Assignment:
Lines of the listing below that contain the string "will" are to be returned.

Supplied material:
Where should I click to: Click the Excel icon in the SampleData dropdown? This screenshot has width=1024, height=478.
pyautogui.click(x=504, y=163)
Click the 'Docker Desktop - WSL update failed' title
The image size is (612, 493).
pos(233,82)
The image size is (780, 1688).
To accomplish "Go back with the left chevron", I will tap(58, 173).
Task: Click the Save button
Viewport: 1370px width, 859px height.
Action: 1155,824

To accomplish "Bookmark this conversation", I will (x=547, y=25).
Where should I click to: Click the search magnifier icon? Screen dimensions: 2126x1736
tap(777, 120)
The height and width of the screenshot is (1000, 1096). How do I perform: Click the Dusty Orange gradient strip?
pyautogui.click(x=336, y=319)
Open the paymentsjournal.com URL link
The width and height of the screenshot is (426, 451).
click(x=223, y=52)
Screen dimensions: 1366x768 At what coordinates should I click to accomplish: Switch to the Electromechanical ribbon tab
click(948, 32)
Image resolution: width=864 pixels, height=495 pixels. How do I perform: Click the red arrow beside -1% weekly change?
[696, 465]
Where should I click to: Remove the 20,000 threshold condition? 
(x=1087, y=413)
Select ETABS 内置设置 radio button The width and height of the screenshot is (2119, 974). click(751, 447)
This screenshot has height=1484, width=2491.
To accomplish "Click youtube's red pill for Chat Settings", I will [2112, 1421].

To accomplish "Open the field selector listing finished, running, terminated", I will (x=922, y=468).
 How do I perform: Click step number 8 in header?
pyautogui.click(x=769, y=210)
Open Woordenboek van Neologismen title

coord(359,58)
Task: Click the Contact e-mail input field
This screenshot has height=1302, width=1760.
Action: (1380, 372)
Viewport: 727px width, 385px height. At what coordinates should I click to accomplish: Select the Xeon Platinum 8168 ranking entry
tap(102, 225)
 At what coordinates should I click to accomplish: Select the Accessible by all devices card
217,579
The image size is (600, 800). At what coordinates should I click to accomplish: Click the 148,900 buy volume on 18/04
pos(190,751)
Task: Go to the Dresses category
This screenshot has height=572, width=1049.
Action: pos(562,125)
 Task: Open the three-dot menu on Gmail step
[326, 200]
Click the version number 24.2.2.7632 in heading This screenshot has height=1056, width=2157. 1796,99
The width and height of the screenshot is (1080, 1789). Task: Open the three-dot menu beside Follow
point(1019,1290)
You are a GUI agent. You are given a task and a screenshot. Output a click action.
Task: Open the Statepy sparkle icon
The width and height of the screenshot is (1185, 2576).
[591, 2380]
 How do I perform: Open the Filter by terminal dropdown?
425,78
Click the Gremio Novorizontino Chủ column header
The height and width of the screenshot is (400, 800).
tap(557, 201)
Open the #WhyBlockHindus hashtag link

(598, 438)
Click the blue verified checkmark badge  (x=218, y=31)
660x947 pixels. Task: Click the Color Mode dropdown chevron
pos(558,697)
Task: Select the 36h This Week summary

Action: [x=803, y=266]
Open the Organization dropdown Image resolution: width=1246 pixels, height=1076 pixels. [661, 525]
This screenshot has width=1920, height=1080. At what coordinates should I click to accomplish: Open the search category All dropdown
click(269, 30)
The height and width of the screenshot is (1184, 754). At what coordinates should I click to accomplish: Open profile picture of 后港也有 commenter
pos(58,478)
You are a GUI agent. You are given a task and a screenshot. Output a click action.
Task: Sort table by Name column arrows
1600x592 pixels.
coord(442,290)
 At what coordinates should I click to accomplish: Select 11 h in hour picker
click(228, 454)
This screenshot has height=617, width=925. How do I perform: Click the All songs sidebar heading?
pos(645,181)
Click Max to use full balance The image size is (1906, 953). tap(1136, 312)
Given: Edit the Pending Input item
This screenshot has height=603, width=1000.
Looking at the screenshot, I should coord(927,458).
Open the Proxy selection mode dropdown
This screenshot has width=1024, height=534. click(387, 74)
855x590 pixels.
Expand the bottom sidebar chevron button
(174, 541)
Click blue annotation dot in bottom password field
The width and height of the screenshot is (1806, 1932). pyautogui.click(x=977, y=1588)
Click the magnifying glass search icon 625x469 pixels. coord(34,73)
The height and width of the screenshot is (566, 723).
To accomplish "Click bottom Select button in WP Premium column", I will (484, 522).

Finished exercise:
To accomplish "Go back with the left chevron", I will tap(58, 173).
To accomplish "Bookmark this conversation", I will (x=547, y=25).
To accomplish "Click youtube's red pill for Chat Settings", I will [2112, 1421].
To accomplish "Open the field selector listing finished, running, terminated", I will (x=922, y=468).
To accomplish "Click bottom Select button in WP Premium column", I will (484, 522).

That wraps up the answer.